What was the brief given?
“The brief to Norman Foster here was to build the world's most iconic football stadium. It had to be a stadium which was recognisable around the world. If you think today that the world's built a lot of new stadiums, hasn't it? You know, China for the Olympic Games and the Middle East and America, they've all built new stadiums and they're all fancy and quite impressive in their own right, but they all sort of merge a bit and you can't remember one from the other. They all look fancy. They're all circular or oval or whatever. But we said to Norman that we would like a stadium where when anybody in the world sees that stadium, they'll know it's Manchester United, that it's [unique], you know.
“The second part of the request was that it had to have a really intense atmosphere, and that the people in the stadium would be as close to the pitch as we possibly could achieve. So that means you've got relatively steep sides rather than flat sides.
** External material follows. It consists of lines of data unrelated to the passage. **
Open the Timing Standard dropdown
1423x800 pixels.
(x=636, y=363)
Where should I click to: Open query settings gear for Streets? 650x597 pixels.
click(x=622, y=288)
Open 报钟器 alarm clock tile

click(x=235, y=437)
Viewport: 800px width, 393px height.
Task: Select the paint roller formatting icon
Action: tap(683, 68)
And we wanted an intense atmosphere because, at the end of the day, I think that's worth points in the league because the more intimidating it is from the point of view of just seeing this mass of people and the sound, because it's designed acoustically to reverberate, the better that is for the club.
“Because, at the end of the day, this is the club's ground. So we want to be winning matches at home and we want it to be a sort of fearsome atmosphere when the competing teams come in, so it really was about the best stadium in the world, the best stadium in Europe, better than the Bernabeu and the Nou Camp, which are both new and both really impressive, biggest in the world, intimidating. And, you know, everybody in the world would recognise it.”
In terms of atmosphere, the sceptics towards a new-build stadium will say that other clubs have moved into grounds and seen some of that rawness and some of that soul dissipate a little. So how has this project made sure that atmosphere is right at the heart of it?
“Because that's the sort of, in a sense, the number one objective in designing this ground. I've had a long conversation here with people about it's all about the atmosphere that we can generate in the stadium, the noise, the intimidation. You know, that rawness that you get in a great stadium and there’s absolutely no reason, in my view, why we can't achieve that. If you look at West Ham, they play in a stadium where you've got a running track around the edge of the pitch, so you know, they’re 20 metres from the edge of the pitch.
“We want the fans to be, you know, five metres from the edge of the pitch. And then we want, within obviously the legal constraints of design, we want a stadium that's relatively vertical and people are close in on the pitch. And I think, yeah, we will replicate the atmosphere that we've got at Old Trafford today. We will.”